[TEXT PROVIDED]

Don Reece thrust his shoulder into the back bumper of the old blue car and yelled to the driver.
“OK! Try to kick it over!”
At 75 years old, the small-framed pastor from Alabama is still nimble enough to push-start an old car suffering from too many rough African roads.
Reece pushed. The engine sparked to life. He ran to jump into the passenger seat as the car started rolling. He grinned at his wife, Gwen, in the back seat.
“It just needs a little help to get going,” he said.
This couple has plenty of experience helping things get started.
For 35 years, they planted churches and pastor schools across Nigeria. After giving those ministries a rolling start, they turned them over to the locals and retired home to Alabama in 1993.
But this sprightly couple couldn’t spend retirement sitting still. They returned last year to the tough conditions of West Africa for a four-month volunteer term to serve and to find some closure on the Nigerian era in their lives.
“We always wanted to come back,” Gwen Reece said. “We just didn’t want to come back without something worthwhile to do.”
They filled an opening for teachers at the Nigerian pastor school they helped found in 1967, now called Eku Baptist Theological Seminary. They taught theology, English and speech courses.
And instead of closure, they found they left the door wide open for God to expand what they started years ago in the lives of countless Nigerians.
The Reeces visited the Nigerian Baptist Convention and couldn’t take a step without being stopped by a Nigerian who reminded them of the spiritual legacy they left behind.
Lifetime of influence
“You were my teacher at the pastor school.”
“You baptized me and my brothers.”
“You performed our marriage ceremony.”
The Reeces admit they don’t remember them all, but they greeted each one warmly and asked for updates on his or her life now. Many are pastors and missionaries.
With all the visitors, the memories have come flooding back — the women’s literacy groups Gwen Reece taught, their time as house parents at the Jos Baptist boarding school, makeshift medical clinics in the villages and Gwen Reece’s flight with the other women and children from the pastor school when civil war rebels took over.
“We had a long career,” Don Reece said, wearing a bright green traditional African outfit with a matching hat cocked to the side.

[DATA]
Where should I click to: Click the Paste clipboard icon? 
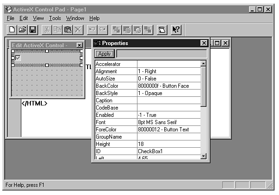coord(68,30)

[WHAT THIS EXERCISE ASKS]
**1)** In the article about Don and Gwen Reece, what is the current name of the Nigerian pastor school they helped found in 1967?
**2)** From the article about Don and Gwen Reece, extract the passage starting with "For 35 years, they" and going on through "Alabama in 1993.".
**3)** Write the next part of the article about Don and Gwen Reece's return to Nigeria, picking up after its final sentence.
You will not need the material for any of this work.

[ANSWERS]
**1)** Eku Baptist Theological Seminary

**2)**
For 35 years, they planted churches and pastor schools across Nigeria. After giving those ministries a rolling start, they turned them over to the locals and retired home to Alabama in 1993.

**3)**
“In fact, we lived here so long we didn’t know how much we had become Nigerians,” he said.
The Reeces wear their Nigerian heritage well. When going to speaking engagements, Gwen Reece enjoys wearing the waxen fabrics and authentic sculpted head coverings that add an extra foot to her slight 5-foot-1 height.
She actually tried once to wear them to their home church, First Baptist, Boaz, in Marshall Baptist Association.
“I don’t do that anymore because it just drew too much attention,” she said, laughing.
During their four-month stay in Nigeria, they also encouraged pastors and ministers to students and they helped the son of old family friends find a surgeon to treat a debilitating disfiguration.
Gwen Reece admitted she was ready to leave it behind this time to return home to things she missed most. Like her grandchildren. And hamburgers.
“I woke up one morning and thought I would just die for a Wendy’s Frosty,” she confessed. “I just ate cold bean cakes instead. It wasn’t quite the same.”
After the assignment, they returned to Alabama, where they have spent their retirement years working with Hispanic ministries, teaching Sunday School and doing other volunteer work. Don Reece still swings a chain saw with Alabama Baptist disaster relief and cultivates a garden at home with a flower to bloom every month of the year.
But it was worth leaving all that behind for a while to see what’s come of the spiritual garden they cultivated in Africa years ago. It’s still blooming.
“It sure makes you feel good,” Gwen Reece said.